I'm not trying to point out anyone in particular because I think we all do it from time to time but I would like to point out these negativities so that if you find yourself doing them to ask yourself: Wouldn't you have liked to enjoy your pre-baby bliss untainted by other people's negative experiences? Or rather how would you like to enjoy what you have, when you have it, despite what your circumstances are? It may turn out to be something that you miss. Don't you remember the time when you were so excited for that first little one to join your family? The time where you decided that it was worth it enough to have another baby, and another? Or can't you see that there are many women who haven't experienced it yet (and some who won't in this life) and would would find nothing more than to experience what you have?

I suppose this is an aspect that is part of our culture that has been fed to our subconscious for so long that it has become our way of living. I don't blame anyone for getting caught up in the negativity, it's easy to do. It's simply something I have become hyper sensitive to being faced with it so unexpectedly frequently. I've noticed if one doesn't have kids they'll sit and criticize those who do and how they go about raising them. If one does have kids they look back longingly at the days they didn't, wishing these darn kids wouldn't have made such a disruption on their lifestyle or wouldn't be such disobedient little turds sometimes. There is opposition in all things, there's no doubt about it, but dwelling on negativity only breeds negativity and once one opens the window to vent frustration, especially around women, it lets in a flood.

This past week I received some incredibly valuable advice on the contrary. Advice that though "un-asked for" none-the-less wonderful and positive given by my sister-in-law sweetly prefaced what she said with, "not that you asked for my advice but..." She continued, "my advice is to live in the moment. That is something I wished I would have done with my twin boys. I wished I would have taken just 3 minutes every single day to simply enjoy the moment and to stop worrying." She expressed how she very much dis-liked the new-born stage with her two premature babies who spent over a month in the NICU, which uh, yeah, not many people would enjoy that... but how if she had only taken 3 minutes every day to sit down and breath she would have enjoyed that time more and could look back at that time with more fondness, instead of kicking herself now for not having taken the time to be still and at peace with the situation she'd been handed.

I believe we are in more control of our lives than we think we are and we are given more power than we allow ourselves to use. I had an incredibly powerful experience in the temple last week following a week of doubts and all the negativity getting me down, an experience which reminded me that I have been given power not only for myself but for my posterity as well. I believe that with a positive outlook and a remembrance of God, we can do all that he requires of us even if it's hard.

I don't know exactly how my birth is going to pan-out, what kind of mother I will be, or what my kids will be like. What I do know is that my little boy's birth will be a sacred experience, that I will be the best mother I know how and that whatever challenging personalities my kids have that my goal is simple; I want to spend every single day loving them more than I love myself.
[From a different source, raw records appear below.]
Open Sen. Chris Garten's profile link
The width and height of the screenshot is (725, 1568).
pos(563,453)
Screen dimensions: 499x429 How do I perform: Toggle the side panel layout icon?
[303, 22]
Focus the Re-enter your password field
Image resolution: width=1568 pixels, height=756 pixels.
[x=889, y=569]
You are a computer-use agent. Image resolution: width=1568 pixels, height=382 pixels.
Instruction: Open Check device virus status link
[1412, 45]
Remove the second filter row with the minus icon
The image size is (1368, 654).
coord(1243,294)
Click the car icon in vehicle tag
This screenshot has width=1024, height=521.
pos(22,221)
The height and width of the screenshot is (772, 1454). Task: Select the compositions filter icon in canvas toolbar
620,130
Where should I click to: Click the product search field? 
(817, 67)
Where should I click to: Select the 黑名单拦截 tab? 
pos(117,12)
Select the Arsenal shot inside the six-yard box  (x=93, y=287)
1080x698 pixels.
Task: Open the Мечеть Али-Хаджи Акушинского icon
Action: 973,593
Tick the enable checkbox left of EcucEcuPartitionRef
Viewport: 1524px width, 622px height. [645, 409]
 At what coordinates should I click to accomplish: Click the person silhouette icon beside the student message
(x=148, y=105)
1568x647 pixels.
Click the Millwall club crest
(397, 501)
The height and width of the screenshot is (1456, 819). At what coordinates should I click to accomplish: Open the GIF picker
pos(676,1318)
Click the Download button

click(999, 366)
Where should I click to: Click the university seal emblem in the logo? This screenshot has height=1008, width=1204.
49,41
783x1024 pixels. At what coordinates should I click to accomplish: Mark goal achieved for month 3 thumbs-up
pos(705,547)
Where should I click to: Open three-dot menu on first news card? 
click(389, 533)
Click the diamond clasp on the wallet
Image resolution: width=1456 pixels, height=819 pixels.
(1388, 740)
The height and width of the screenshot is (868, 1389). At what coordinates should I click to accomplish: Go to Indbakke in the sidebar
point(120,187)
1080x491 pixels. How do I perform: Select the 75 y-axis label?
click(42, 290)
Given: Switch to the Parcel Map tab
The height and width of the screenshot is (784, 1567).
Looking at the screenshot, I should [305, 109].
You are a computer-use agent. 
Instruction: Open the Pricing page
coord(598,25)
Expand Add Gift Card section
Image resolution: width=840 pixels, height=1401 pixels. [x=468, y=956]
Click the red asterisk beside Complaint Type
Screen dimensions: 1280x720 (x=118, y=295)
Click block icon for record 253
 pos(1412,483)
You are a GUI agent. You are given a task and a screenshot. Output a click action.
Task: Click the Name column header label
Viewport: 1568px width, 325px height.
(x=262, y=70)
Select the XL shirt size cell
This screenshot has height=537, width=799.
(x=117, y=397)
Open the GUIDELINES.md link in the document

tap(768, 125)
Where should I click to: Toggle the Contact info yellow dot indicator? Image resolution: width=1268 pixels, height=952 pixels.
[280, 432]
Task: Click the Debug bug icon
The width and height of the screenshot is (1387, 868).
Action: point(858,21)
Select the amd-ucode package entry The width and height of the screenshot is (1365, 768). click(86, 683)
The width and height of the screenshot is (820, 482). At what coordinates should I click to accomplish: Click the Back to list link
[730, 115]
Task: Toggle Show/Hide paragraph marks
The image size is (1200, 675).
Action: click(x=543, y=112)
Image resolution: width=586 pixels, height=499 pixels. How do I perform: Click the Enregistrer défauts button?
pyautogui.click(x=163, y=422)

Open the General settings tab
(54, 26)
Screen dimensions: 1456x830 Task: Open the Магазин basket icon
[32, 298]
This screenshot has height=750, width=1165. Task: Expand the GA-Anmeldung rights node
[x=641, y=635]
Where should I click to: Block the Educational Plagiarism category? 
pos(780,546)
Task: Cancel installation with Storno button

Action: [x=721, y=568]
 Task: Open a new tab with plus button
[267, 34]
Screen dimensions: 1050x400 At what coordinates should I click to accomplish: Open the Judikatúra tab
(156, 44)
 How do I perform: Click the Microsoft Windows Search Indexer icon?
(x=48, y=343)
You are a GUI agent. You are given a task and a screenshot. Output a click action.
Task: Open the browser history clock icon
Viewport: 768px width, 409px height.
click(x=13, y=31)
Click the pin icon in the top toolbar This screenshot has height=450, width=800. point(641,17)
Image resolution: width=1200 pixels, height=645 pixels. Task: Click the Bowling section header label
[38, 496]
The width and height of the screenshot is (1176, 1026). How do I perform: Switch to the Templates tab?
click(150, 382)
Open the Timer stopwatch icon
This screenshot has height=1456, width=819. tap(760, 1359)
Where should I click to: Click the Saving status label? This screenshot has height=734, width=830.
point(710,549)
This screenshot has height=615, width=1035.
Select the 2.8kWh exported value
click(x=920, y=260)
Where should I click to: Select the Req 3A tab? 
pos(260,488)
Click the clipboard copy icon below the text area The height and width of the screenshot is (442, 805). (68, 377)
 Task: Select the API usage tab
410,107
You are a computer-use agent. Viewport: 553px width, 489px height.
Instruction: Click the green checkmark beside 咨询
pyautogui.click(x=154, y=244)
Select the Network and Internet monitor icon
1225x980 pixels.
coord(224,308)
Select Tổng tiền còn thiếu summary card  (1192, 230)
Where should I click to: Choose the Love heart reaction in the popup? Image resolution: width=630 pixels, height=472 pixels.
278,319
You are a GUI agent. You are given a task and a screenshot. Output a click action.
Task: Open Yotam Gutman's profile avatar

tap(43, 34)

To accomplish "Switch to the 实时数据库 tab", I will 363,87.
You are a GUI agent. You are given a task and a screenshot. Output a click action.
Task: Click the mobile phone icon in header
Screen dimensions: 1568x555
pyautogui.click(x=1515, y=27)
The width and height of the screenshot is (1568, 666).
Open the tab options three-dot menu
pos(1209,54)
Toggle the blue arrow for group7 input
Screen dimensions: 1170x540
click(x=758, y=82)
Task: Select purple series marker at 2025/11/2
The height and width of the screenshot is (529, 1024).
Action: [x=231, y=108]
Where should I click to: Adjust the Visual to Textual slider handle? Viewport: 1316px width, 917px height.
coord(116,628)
If I can just do that one thing then all of the 'just wait's' won't matter because it really isn't about how much sleep I miss out on, how uncomfortable I get in these next few weeks or how much work birthing this babe will be, I know I'm made to do this and that no matter what popular culture wants to feed my subconscious, that I'm trying my hardest to unearth and weed out, God has given me more power than I can fathom. I just need to trust him and the promises he has made me. Maybe trusting God and living in the moment is something we all need to do a little more in order to beat the negative culture we are building for first time moms and more importantly for our children.